### PROBLEM
The records below must be transcribed exactly. Do not include the pictures.

Top of TASK INPUTS

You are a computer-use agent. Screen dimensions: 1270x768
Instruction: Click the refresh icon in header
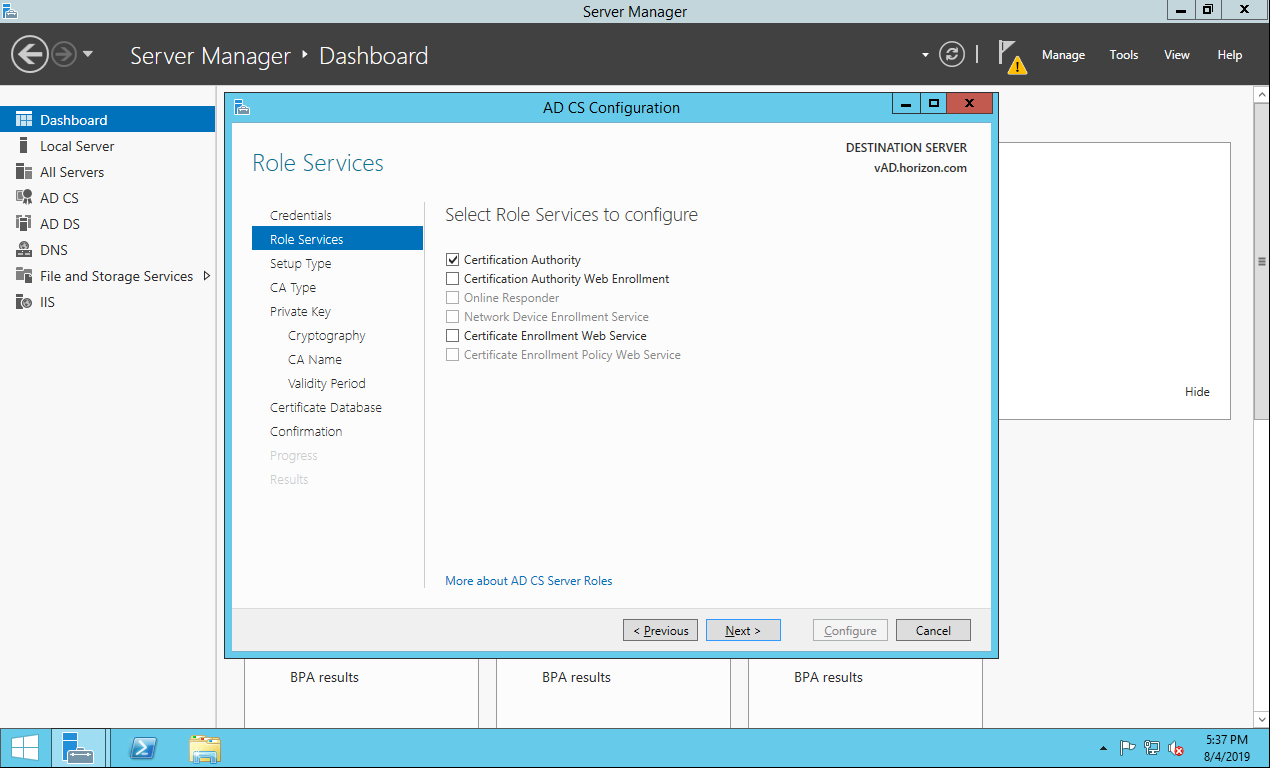(x=953, y=55)
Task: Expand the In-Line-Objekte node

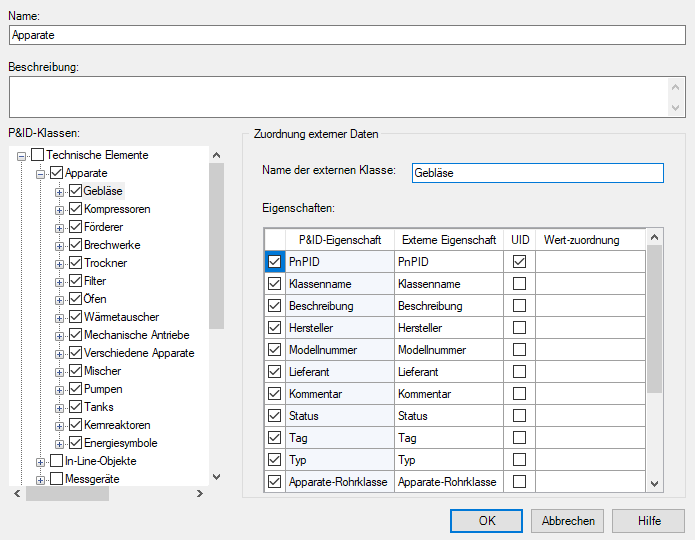Action: pyautogui.click(x=41, y=461)
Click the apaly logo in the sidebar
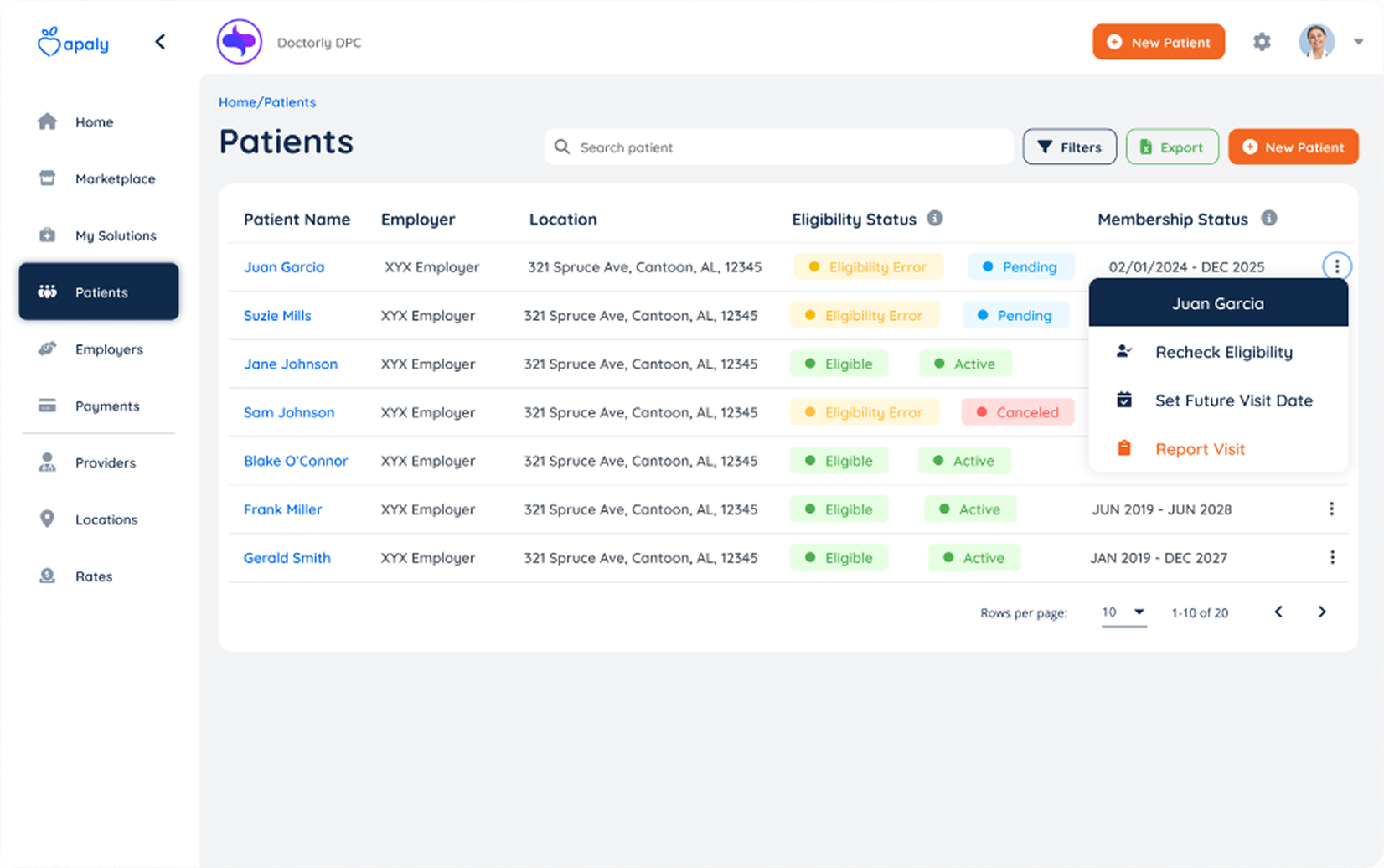The width and height of the screenshot is (1384, 868). coord(74,43)
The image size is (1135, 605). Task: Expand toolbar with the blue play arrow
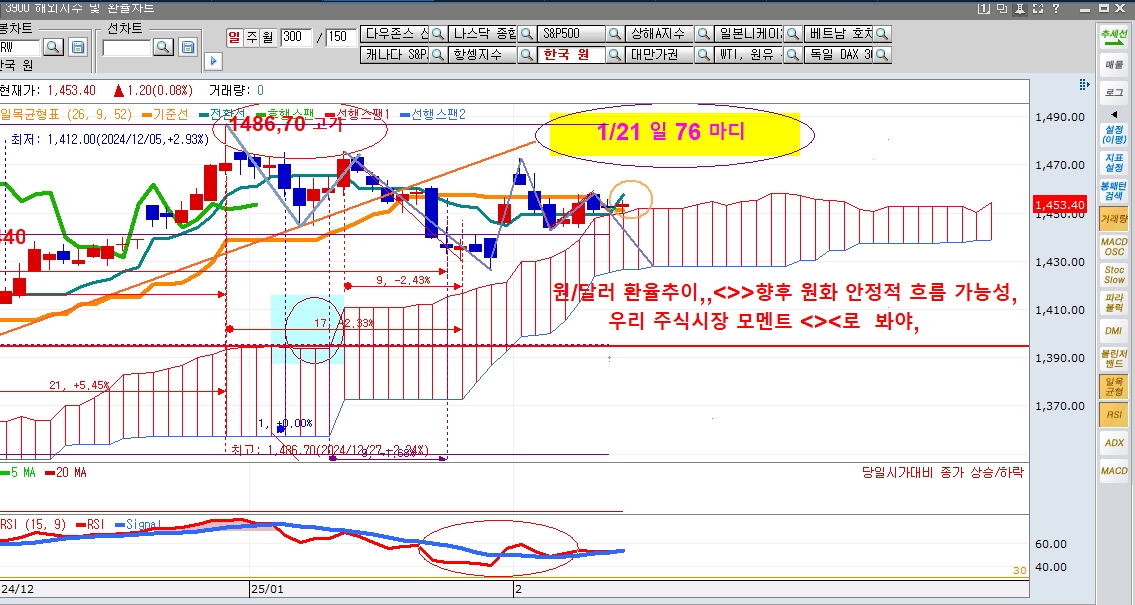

Bottom of TASK INPUTS

### SOLUTION TO THIS PROBLEM
You are a computer-use agent. Screen dimensions: 1270x768
Instruction: Click the refresh icon in header
(x=953, y=55)
Task: Expand the In-Line-Objekte node

Action: pyautogui.click(x=41, y=461)
Click the apaly logo in the sidebar
The width and height of the screenshot is (1384, 868). coord(74,43)
The image size is (1135, 605). Task: Expand toolbar with the blue play arrow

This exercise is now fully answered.